• Activity:
Print the lines below exactly as written, with none missing.

• Records shown:
● ● ● ● ●

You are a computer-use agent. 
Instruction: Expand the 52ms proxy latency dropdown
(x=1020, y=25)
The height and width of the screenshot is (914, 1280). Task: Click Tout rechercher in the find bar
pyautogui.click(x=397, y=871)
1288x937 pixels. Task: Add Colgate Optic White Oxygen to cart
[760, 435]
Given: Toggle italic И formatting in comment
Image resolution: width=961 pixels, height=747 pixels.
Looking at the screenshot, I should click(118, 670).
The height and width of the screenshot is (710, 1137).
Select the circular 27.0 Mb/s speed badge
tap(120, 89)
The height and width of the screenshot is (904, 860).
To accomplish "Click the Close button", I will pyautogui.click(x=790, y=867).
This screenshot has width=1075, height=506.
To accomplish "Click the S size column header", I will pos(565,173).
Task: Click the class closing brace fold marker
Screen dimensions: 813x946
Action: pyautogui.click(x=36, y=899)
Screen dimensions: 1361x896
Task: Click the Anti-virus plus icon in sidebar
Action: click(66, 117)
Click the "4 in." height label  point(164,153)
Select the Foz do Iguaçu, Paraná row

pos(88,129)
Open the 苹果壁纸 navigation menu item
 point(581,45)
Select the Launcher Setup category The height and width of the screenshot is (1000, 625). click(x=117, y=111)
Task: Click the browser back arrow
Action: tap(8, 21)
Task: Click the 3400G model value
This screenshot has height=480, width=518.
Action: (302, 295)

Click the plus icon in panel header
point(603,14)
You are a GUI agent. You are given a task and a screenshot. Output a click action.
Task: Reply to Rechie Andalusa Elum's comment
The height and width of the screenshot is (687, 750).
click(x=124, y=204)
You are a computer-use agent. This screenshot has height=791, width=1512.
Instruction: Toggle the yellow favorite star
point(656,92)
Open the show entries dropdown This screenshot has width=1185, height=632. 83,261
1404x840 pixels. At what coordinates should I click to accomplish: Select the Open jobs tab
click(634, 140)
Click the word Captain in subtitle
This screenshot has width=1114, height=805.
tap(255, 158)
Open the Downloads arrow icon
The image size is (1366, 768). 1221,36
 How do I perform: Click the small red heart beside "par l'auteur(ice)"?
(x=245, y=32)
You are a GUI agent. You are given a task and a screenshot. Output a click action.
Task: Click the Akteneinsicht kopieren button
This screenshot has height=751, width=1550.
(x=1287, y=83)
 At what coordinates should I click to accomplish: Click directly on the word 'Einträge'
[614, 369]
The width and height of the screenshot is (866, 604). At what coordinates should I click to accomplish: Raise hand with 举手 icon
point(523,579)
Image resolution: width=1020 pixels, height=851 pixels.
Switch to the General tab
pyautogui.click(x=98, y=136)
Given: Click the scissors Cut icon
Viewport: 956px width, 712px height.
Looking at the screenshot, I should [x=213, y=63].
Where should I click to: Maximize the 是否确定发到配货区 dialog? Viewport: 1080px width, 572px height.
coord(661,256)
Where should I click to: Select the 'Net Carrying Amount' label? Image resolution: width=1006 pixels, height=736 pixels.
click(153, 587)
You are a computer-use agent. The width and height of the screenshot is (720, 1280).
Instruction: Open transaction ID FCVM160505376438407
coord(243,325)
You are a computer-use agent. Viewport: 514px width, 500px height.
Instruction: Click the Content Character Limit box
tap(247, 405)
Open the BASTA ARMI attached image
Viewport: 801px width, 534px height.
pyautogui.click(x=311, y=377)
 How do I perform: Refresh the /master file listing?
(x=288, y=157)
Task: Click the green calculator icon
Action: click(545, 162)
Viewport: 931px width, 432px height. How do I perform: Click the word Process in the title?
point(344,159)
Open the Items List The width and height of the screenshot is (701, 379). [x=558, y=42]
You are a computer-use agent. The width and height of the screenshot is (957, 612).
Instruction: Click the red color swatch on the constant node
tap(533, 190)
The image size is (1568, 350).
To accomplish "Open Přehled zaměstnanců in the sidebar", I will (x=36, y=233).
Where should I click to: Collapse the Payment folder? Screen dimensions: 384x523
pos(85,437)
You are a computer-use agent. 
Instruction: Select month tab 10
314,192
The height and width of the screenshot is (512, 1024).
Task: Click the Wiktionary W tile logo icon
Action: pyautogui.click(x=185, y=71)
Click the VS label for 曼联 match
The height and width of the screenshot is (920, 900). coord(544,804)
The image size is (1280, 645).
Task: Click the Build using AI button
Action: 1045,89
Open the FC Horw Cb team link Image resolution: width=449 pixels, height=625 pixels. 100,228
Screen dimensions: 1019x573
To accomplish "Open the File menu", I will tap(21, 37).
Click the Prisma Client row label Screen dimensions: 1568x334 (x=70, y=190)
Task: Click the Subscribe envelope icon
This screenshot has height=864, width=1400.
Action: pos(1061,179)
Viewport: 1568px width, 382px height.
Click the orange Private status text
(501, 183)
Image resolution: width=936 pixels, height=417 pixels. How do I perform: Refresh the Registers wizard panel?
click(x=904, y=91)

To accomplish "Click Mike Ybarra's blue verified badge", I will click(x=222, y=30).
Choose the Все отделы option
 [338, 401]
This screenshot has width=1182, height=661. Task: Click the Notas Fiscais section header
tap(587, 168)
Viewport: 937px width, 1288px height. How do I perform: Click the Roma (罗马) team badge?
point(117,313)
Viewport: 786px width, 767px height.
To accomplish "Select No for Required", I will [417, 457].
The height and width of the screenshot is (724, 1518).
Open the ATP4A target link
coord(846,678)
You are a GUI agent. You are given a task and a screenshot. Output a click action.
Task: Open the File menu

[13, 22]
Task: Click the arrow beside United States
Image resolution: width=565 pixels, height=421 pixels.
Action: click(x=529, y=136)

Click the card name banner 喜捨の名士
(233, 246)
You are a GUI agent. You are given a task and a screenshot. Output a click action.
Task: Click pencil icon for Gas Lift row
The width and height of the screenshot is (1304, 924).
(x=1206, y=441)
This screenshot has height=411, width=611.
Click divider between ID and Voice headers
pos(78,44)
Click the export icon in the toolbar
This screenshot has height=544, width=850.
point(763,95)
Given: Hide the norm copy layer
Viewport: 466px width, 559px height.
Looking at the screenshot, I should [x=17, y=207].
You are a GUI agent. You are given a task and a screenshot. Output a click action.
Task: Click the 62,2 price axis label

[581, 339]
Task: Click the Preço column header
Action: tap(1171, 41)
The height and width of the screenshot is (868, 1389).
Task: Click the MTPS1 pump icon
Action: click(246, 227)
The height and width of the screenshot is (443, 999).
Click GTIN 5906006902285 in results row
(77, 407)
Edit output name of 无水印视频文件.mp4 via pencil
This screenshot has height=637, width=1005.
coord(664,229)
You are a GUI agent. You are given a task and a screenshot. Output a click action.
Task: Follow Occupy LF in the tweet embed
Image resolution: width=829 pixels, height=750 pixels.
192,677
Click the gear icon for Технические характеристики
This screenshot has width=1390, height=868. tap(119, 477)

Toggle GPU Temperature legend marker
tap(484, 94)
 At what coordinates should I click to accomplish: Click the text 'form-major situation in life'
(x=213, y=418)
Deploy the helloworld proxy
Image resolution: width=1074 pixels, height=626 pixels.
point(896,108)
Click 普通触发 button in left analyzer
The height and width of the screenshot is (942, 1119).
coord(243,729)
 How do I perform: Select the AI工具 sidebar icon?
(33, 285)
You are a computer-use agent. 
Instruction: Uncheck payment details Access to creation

● ● ● ● ●

• Response to this exercise:
You are a computer-use agent. 
Instruction: Expand the 52ms proxy latency dropdown
(x=1020, y=25)
The height and width of the screenshot is (914, 1280). Task: Click Tout rechercher in the find bar
pyautogui.click(x=397, y=871)
1288x937 pixels. Task: Add Colgate Optic White Oxygen to cart
[760, 435]
Given: Toggle italic И formatting in comment
Image resolution: width=961 pixels, height=747 pixels.
Looking at the screenshot, I should click(118, 670).
The height and width of the screenshot is (710, 1137).
Select the circular 27.0 Mb/s speed badge
tap(120, 89)
The height and width of the screenshot is (904, 860).
To accomplish "Click the Close button", I will pyautogui.click(x=790, y=867).
This screenshot has width=1075, height=506.
To accomplish "Click the S size column header", I will pos(565,173).
Task: Click the class closing brace fold marker
Screen dimensions: 813x946
Action: pyautogui.click(x=36, y=899)
Screen dimensions: 1361x896
Task: Click the Anti-virus plus icon in sidebar
Action: click(66, 117)
Click the "4 in." height label  point(164,153)
Select the Foz do Iguaçu, Paraná row

pos(88,129)
Open the 苹果壁纸 navigation menu item
 point(581,45)
Select the Launcher Setup category The height and width of the screenshot is (1000, 625). click(x=117, y=111)
Task: Click the browser back arrow
Action: tap(8, 21)
Task: Click the 3400G model value
This screenshot has height=480, width=518.
Action: (302, 295)

Click the plus icon in panel header
point(603,14)
You are a GUI agent. You are given a task and a screenshot. Output a click action.
Task: Reply to Rechie Andalusa Elum's comment
The height and width of the screenshot is (687, 750).
click(x=124, y=204)
You are a computer-use agent. This screenshot has height=791, width=1512.
Instruction: Toggle the yellow favorite star
point(656,92)
Open the show entries dropdown This screenshot has width=1185, height=632. 83,261
1404x840 pixels. At what coordinates should I click to accomplish: Select the Open jobs tab
click(634, 140)
Click the word Captain in subtitle
This screenshot has width=1114, height=805.
tap(255, 158)
Open the Downloads arrow icon
The image size is (1366, 768). 1221,36
 How do I perform: Click the small red heart beside "par l'auteur(ice)"?
(x=245, y=32)
You are a GUI agent. You are given a task and a screenshot. Output a click action.
Task: Click the Akteneinsicht kopieren button
This screenshot has height=751, width=1550.
(x=1287, y=83)
 At what coordinates should I click to accomplish: Click directly on the word 'Einträge'
[614, 369]
The width and height of the screenshot is (866, 604). At what coordinates should I click to accomplish: Raise hand with 举手 icon
point(523,579)
Image resolution: width=1020 pixels, height=851 pixels.
Switch to the General tab
pyautogui.click(x=98, y=136)
Given: Click the scissors Cut icon
Viewport: 956px width, 712px height.
Looking at the screenshot, I should [x=213, y=63].
Where should I click to: Maximize the 是否确定发到配货区 dialog? Viewport: 1080px width, 572px height.
coord(661,256)
Where should I click to: Select the 'Net Carrying Amount' label? Image resolution: width=1006 pixels, height=736 pixels.
click(153, 587)
You are a computer-use agent. The width and height of the screenshot is (720, 1280).
Instruction: Open transaction ID FCVM160505376438407
coord(243,325)
You are a computer-use agent. Viewport: 514px width, 500px height.
Instruction: Click the Content Character Limit box
tap(247, 405)
Open the BASTA ARMI attached image
Viewport: 801px width, 534px height.
pyautogui.click(x=311, y=377)
 How do I perform: Refresh the /master file listing?
(x=288, y=157)
Task: Click the green calculator icon
Action: click(545, 162)
Viewport: 931px width, 432px height. How do I perform: Click the word Process in the title?
point(344,159)
Open the Items List The width and height of the screenshot is (701, 379). [x=558, y=42]
You are a computer-use agent. The width and height of the screenshot is (957, 612).
Instruction: Click the red color swatch on the constant node
tap(533, 190)
The image size is (1568, 350).
To accomplish "Open Přehled zaměstnanců in the sidebar", I will (x=36, y=233).
Where should I click to: Collapse the Payment folder? Screen dimensions: 384x523
pos(85,437)
You are a computer-use agent. 
Instruction: Select month tab 10
314,192
The height and width of the screenshot is (512, 1024).
Task: Click the Wiktionary W tile logo icon
Action: pyautogui.click(x=185, y=71)
Click the VS label for 曼联 match
The height and width of the screenshot is (920, 900). coord(544,804)
The image size is (1280, 645).
Task: Click the Build using AI button
Action: 1045,89
Open the FC Horw Cb team link Image resolution: width=449 pixels, height=625 pixels. 100,228
Screen dimensions: 1019x573
To accomplish "Open the File menu", I will tap(21, 37).
Click the Prisma Client row label Screen dimensions: 1568x334 (x=70, y=190)
Task: Click the Subscribe envelope icon
This screenshot has height=864, width=1400.
Action: pos(1061,179)
Viewport: 1568px width, 382px height.
Click the orange Private status text
(501, 183)
Image resolution: width=936 pixels, height=417 pixels. How do I perform: Refresh the Registers wizard panel?
click(x=904, y=91)

To accomplish "Click Mike Ybarra's blue verified badge", I will click(x=222, y=30).
Choose the Все отделы option
 [338, 401]
This screenshot has width=1182, height=661. Task: Click the Notas Fiscais section header
tap(587, 168)
Viewport: 937px width, 1288px height. How do I perform: Click the Roma (罗马) team badge?
point(117,313)
Viewport: 786px width, 767px height.
To accomplish "Select No for Required", I will [417, 457].
The height and width of the screenshot is (724, 1518).
Open the ATP4A target link
coord(846,678)
You are a GUI agent. You are given a task and a screenshot. Output a click action.
Task: Open the File menu

[13, 22]
Task: Click the arrow beside United States
Image resolution: width=565 pixels, height=421 pixels.
Action: click(x=529, y=136)

Click the card name banner 喜捨の名士
(233, 246)
You are a GUI agent. You are given a task and a screenshot. Output a click action.
Task: Click pencil icon for Gas Lift row
The width and height of the screenshot is (1304, 924).
(x=1206, y=441)
This screenshot has height=411, width=611.
Click divider between ID and Voice headers
pos(78,44)
Click the export icon in the toolbar
This screenshot has height=544, width=850.
point(763,95)
Given: Hide the norm copy layer
Viewport: 466px width, 559px height.
Looking at the screenshot, I should [x=17, y=207].
You are a GUI agent. You are given a task and a screenshot. Output a click action.
Task: Click the 62,2 price axis label

[581, 339]
Task: Click the Preço column header
Action: tap(1171, 41)
The height and width of the screenshot is (868, 1389).
Task: Click the MTPS1 pump icon
Action: click(246, 227)
The height and width of the screenshot is (443, 999).
Click GTIN 5906006902285 in results row
(77, 407)
Edit output name of 无水印视频文件.mp4 via pencil
This screenshot has height=637, width=1005.
coord(664,229)
You are a GUI agent. You are given a task and a screenshot. Output a click action.
Task: Follow Occupy LF in the tweet embed
Image resolution: width=829 pixels, height=750 pixels.
192,677
Click the gear icon for Технические характеристики
This screenshot has width=1390, height=868. tap(119, 477)

Toggle GPU Temperature legend marker
tap(484, 94)
 At what coordinates should I click to accomplish: Click the text 'form-major situation in life'
(x=213, y=418)
Deploy the helloworld proxy
Image resolution: width=1074 pixels, height=626 pixels.
point(896,108)
Click 普通触发 button in left analyzer
The height and width of the screenshot is (942, 1119).
coord(243,729)
 How do I perform: Select the AI工具 sidebar icon?
(33, 285)
You are a computer-use agent. 
Instruction: Uncheck payment details Access to creation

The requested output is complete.